Description of the task: Up to and including the final line, retype each line of the records below, starting with the one that contains "You are a GUI".

Exercise materials:
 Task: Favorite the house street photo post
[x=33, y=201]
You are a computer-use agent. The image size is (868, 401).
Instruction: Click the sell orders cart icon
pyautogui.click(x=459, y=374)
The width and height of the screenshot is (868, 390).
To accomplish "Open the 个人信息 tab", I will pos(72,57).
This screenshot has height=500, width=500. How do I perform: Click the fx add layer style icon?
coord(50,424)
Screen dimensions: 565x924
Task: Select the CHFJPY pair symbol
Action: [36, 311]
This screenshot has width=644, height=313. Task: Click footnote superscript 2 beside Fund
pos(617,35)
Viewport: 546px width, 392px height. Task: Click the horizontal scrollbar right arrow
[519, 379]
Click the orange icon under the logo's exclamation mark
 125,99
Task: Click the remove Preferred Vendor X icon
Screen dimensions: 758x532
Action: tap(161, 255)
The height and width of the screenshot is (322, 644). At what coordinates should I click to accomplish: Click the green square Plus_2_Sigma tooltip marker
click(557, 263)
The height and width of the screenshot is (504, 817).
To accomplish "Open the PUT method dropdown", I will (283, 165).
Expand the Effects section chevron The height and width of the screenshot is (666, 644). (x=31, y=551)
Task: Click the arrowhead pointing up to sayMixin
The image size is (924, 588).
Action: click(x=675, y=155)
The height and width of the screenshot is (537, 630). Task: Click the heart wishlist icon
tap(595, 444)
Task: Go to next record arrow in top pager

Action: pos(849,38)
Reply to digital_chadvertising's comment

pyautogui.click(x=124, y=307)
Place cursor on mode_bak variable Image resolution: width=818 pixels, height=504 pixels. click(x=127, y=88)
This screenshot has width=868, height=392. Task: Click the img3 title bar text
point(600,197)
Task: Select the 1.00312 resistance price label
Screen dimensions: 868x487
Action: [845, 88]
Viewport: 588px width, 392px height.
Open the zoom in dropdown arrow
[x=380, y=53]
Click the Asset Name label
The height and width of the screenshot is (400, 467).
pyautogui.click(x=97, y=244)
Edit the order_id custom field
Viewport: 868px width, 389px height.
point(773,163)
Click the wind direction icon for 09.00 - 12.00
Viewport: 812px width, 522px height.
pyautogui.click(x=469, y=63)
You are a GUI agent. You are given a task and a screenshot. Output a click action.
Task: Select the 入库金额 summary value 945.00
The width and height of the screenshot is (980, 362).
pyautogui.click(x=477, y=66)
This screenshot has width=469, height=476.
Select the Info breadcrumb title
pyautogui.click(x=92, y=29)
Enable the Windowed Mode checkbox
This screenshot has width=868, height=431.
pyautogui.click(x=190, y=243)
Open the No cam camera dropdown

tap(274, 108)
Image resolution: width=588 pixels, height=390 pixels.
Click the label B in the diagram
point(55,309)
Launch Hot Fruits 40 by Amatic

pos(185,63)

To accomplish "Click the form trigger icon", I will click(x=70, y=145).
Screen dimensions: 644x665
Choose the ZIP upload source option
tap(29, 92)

Reply:
You are a GUI agent. You are given a task and a screenshot. Output a click action.
Task: Select the 入库金额 summary value 945.00
The width and height of the screenshot is (980, 362).
pyautogui.click(x=477, y=66)
This screenshot has width=469, height=476.
Select the Info breadcrumb title
pyautogui.click(x=92, y=29)
Enable the Windowed Mode checkbox
This screenshot has width=868, height=431.
pyautogui.click(x=190, y=243)
Open the No cam camera dropdown

tap(274, 108)
Image resolution: width=588 pixels, height=390 pixels.
Click the label B in the diagram
point(55,309)
Launch Hot Fruits 40 by Amatic

pos(185,63)

To accomplish "Click the form trigger icon", I will click(x=70, y=145).
Screen dimensions: 644x665
Choose the ZIP upload source option
tap(29, 92)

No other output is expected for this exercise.